Maybe he was just lazy. He had a stellar education, but all he had really achieved was to be, at the time, known as the world’s worst health minister, called out by Julia Gillard for his misogyny, a series of really embarrassing public gaffes, and a penchant for punishing physical exercise. He had a reputation as a Catholic warrior, and he was a climate science denier. Why not go along with a ready-made basket of policies, something put together by boffins, from a respectable conservative outfit. He could claim them as his own, and proceed into power.
How did that go?
It was disastrous. The list, translated into an actual budget, caused chaos. It was never anything but a ‘boys’ own fantasy’, put together by three young men whose work histories consisted mainly of working for think tanks, or for politicians.
James Paterson was 24 years old in 2012, which suggests that he was a little inexperienced to be writing a grown-up country’s political plan. Chris Berg is an academic, I think, of unknown age, who is an ‘expert’ in Block Chain Innovation. He is also a think tank veteran. John Roskam was 44 years of age when the plan was written, and he has worked for several politicians, and two think tanks. He also did PR for a mining company.
He has tried for Liberal Party pre-selection, but he has failed to win. One wonders why he would bother, considering he has an entire Government at his disposal. One thing he does well: He is very good at getting on the radio and television, and considering his seeming fear and loathing for the ABC, he has managed to obtain lots of exposure on the national broadcaster.
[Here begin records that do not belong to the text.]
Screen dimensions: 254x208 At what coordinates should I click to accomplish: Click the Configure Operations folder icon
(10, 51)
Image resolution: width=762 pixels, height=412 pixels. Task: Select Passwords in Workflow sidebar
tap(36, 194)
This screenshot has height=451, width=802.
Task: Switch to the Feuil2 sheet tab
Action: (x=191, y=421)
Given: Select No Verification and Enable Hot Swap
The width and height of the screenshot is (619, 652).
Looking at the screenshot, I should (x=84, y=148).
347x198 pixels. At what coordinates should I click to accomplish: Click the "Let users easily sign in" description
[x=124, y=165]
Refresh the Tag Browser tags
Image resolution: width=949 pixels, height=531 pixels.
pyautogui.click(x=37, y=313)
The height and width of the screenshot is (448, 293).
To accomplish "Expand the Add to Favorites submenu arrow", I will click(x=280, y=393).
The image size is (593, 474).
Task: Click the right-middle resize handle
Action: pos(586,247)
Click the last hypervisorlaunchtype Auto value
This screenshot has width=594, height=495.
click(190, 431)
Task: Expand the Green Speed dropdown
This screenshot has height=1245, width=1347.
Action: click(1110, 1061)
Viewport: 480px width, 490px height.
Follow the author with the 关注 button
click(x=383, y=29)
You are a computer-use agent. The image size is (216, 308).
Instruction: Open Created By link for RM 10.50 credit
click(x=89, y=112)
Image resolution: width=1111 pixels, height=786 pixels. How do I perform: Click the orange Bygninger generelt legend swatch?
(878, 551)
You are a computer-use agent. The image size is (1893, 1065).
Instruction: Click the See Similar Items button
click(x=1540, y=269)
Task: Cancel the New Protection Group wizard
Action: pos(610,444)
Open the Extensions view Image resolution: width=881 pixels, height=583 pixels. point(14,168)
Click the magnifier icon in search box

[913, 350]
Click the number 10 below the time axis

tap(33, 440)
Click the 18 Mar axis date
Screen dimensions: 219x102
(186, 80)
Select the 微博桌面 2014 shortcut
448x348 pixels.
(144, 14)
Is that known as biting the hand that feeds you?
What are some of the things they succeeded in?
It is eerie to work one’s way through this simple, simplistic shopping list, because so many of the items can be ticked off, as having been completed, or at least attempted. I would describe most, if not all of them, as reactionary, elitist and nasty. I can’t say if that nastiness is intentional, or just not thought through.
Repeal the carbon tax, and don’t replace it. Tick
Abolish the Dept of Climate Change. Tick
Cease subsidising the car industry. Tick
Repeal the mining tax. Tick
Devolve environmental approvals for major projects to the states. Tick
Cease funding the Australia Network. Tick
Privatise Medibank. Tick
It seems like the sort of list that very young, privileged brats would produce, before they actually encountered some real life. Let us just say it is a work of stupendous lightness, and the Liberal Party has been captured by it for nearly eight years now. I have sometimes idly wondered where Abbott got such a witches’ brew of pettiness for his 2014 Budget.
I do not see one thing that would materially improve the life of a single citizen. All I see is self-aggrandisement writ large, with not a thought for the weak or the vulnerable. We have been blaming Abbott, Hockey, Cormann, Morrison and Dutton for a long time, but they are just dupes of three would-be intellectuals, who wouldn’t know what the words mutual obligation meant.
So the IPA gave Abbott a plan for Australia. And he bought it!